▶ **WHAT TO WORK ON**
a. List every number word that appears in the post about Lil C's sleepless night, in the order they occur.
b. Continue the post about Lil C's sleepless night from where it stops.

▶ **READING TEXT**
+ + + + + + +

Inventions, Well Wishes and Free Cash
Last night, Lil C came into our room four times. That's in addition to the five times she came out of her room before she fell asleep. I know she's stuffed up and is having trouble breathing but enough already. Between Mr. BBM snoring and Lil C visiting, I am getting next to no sleep. Lil C then crawled into bed with me this morning and spent two hours touching my face and arm and driving me absolutely insane. Finally, she fell back asleep and is now snoring louder than Mr. BBM has ever snored (Ok, maybe not quite that loud). Clearly she gets that trait from his side of the family.

+ + + + + + +

▶ **EXERCISE DATA**
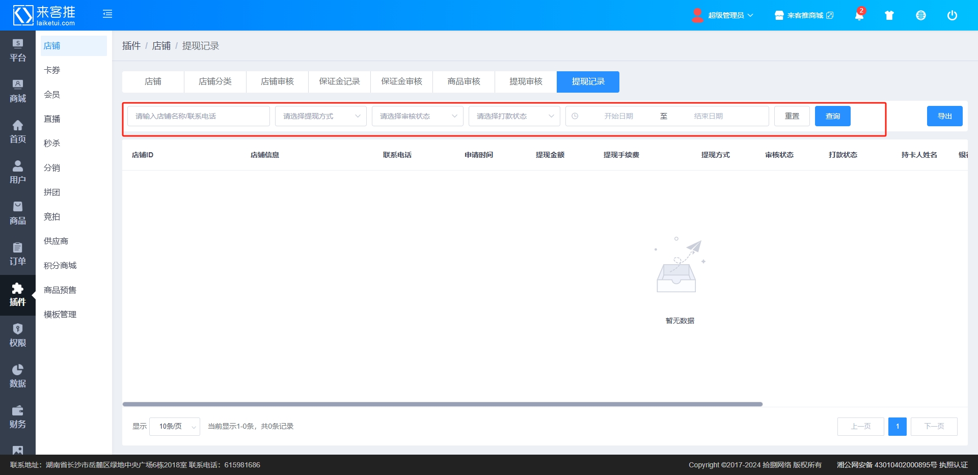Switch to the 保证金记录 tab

+ + + + + + +

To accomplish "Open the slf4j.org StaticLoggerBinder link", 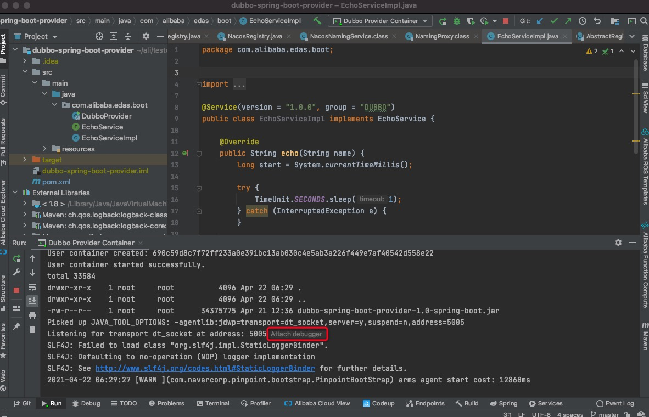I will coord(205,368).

+ + + + + + +

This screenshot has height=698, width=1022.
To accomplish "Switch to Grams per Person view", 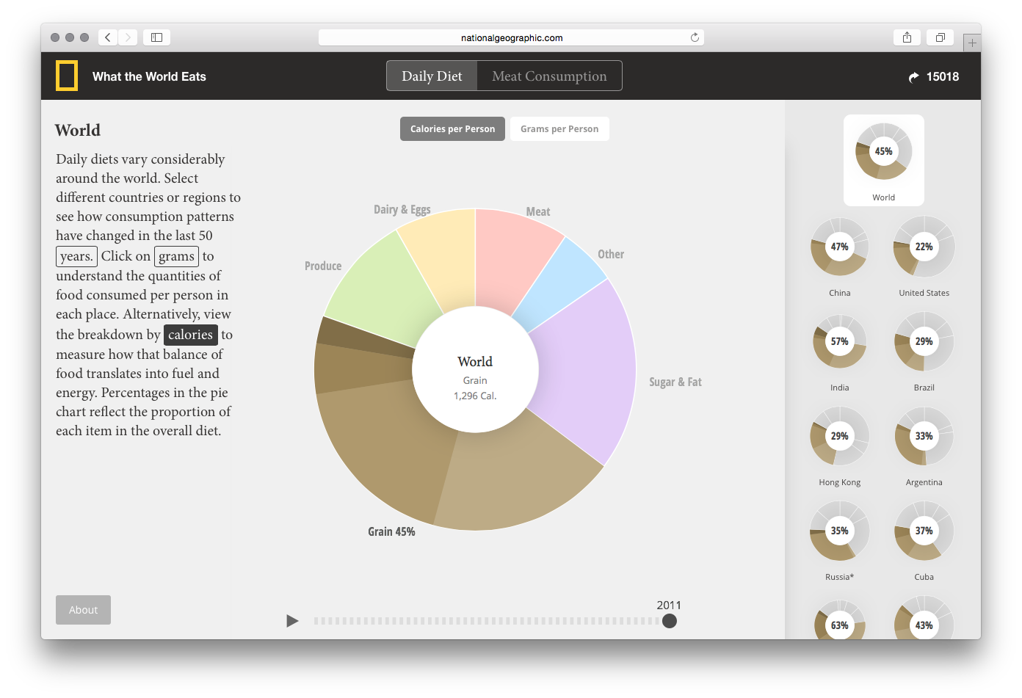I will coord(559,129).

+ + + + + + +

▶ **ACTIVITY ANSWERS**
a. four, five, two

b.
Big I is looking and feeling much better today. However, she still has a low-grade fever that just won't quit and she says her headache is better but still lingering. I know she's feeling better because she "invented" a white board made out of a piece of notebook paper and a plastic storage bag. Now she's working on creating an eraser. Once she's done that, it's on to the 10 page packet that came home from school yesterday. I feel like I've been homeschooling her the entire week. Now I know why I don't do that. I'd like to state for the record that I personally despise "New Math." It's just wrong. I spent much of this week teaching Big I to check her answers with "old math" which worked just fine for me growing up. Funny that now she gets it. Grr.
I spent last night camped out on the sofa watching DVR'd episodes of "Flash Forward" which is an absolutely brilliant show. If you haven't watched it yet, I strongly recommend you find it online and get caught up. If you're a "Lost" addict like I am, you will love it. I also watched last night's episode of "Project Runway" and I would just like to warn Irina that if she ever runs into me on the street, I'm probably going to slap her or step on her foot or possibly trip her. She is such a jerk. Whatever happened to being so confident that you didn't have to insult other people? Ugh, she's just awful. I hope Carol Hannah wins, just to spite her.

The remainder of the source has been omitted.